Presented by Andy Wright

Here Software Defined Networking (SDN) is an emerging framework designed for virtual, dynamic and flexible networking that allows organizations to easily modify, control and manage physical and virtual networks. IBM already is a leader in this space with SDN VE offerings and the roadmap above tells you where it is headed. Wright’s session examines IBM’s Vision, Network Virtualization (Overlay) capabilities for existing networks, and the capabilities of OpenFlow networks. These technologies promise to improve the working lives of system, virtualization, cloud, and network administrators. If you fill one of these roles, you probably don’t want to miss this.

Continuity Requirements for Software Defined Data Centers

Presented by Jon Toigo

One the benefits of software defined resources is the ability to spin up additional resource virtually. That leads to the assumption of an agile and dynamic data center that can turn on a dime in response to business requirements. That is true in theory. Rarely discussed, however, are the inherent risks of combining physical and virtual resources, both locally deployed and sourced from remote cloud-based providers. This presentation will identify some disaster recovery and business continuity requirements to keep in mind as you plan your software defined data center and need to rein in management’s wishful thinking.

And a related topic, It’s All About the Object! IBM Customer Experiences with Object Storage

Presented by Manuel Avalos, Dan Lucky

Travis County in Austin, TX is an early adopter of IBM object storage.
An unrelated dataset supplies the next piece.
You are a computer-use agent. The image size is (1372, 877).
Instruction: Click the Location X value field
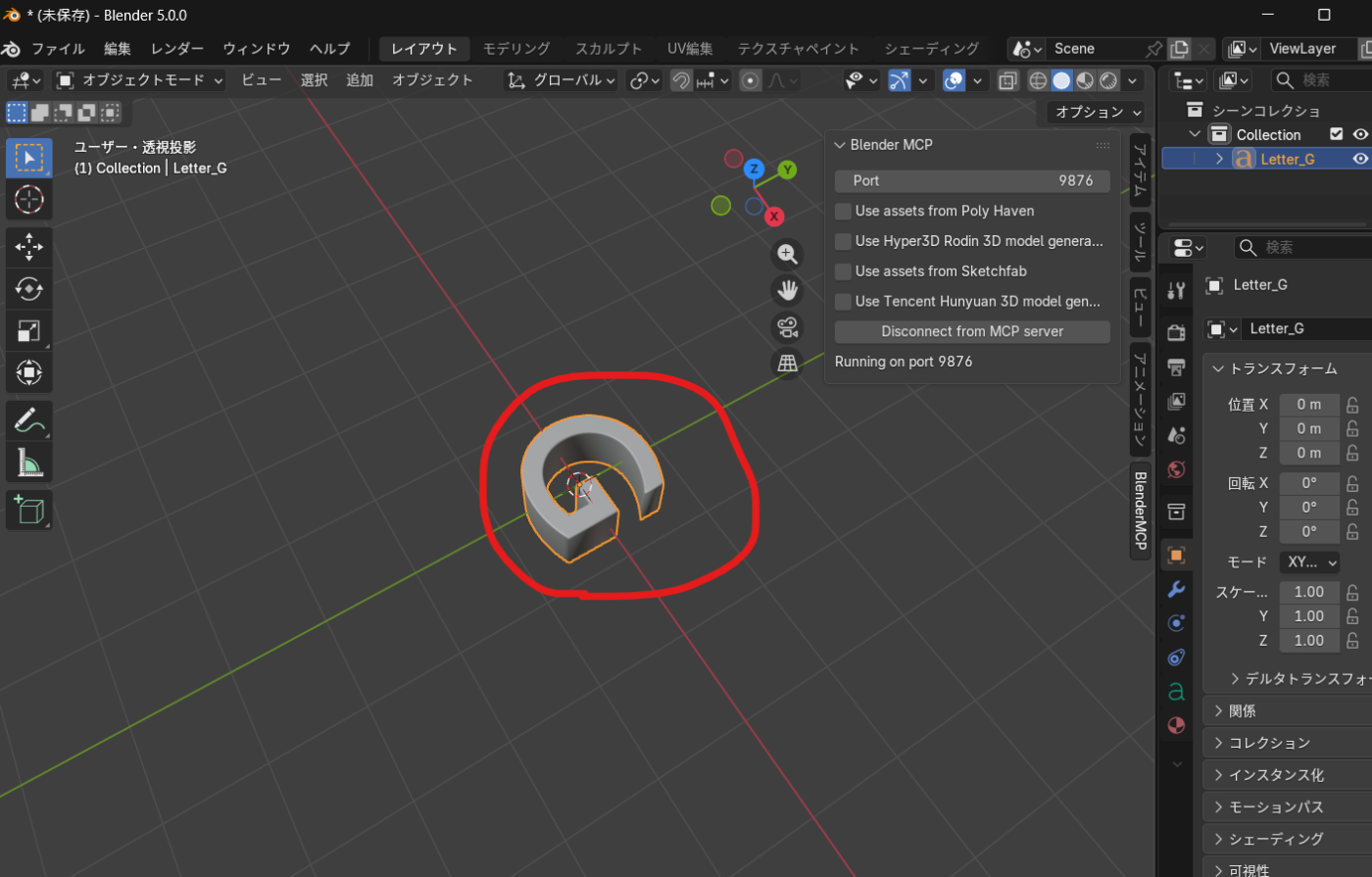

This case study positions IBM’s Statement Of Direction (SOD) about object storage based on OpenStack Swift. Here you can learn from six months of Travis County user experiences, values, and next steps.

And there is another entire session on SDE in the federal government. Overall, IBM Edge2014 is delivering considerable real world experiences direct from the user.

Look for DancingDinosaur at IBM Edge2014, Mon-Wed. at sessions or in the bloggers lounge.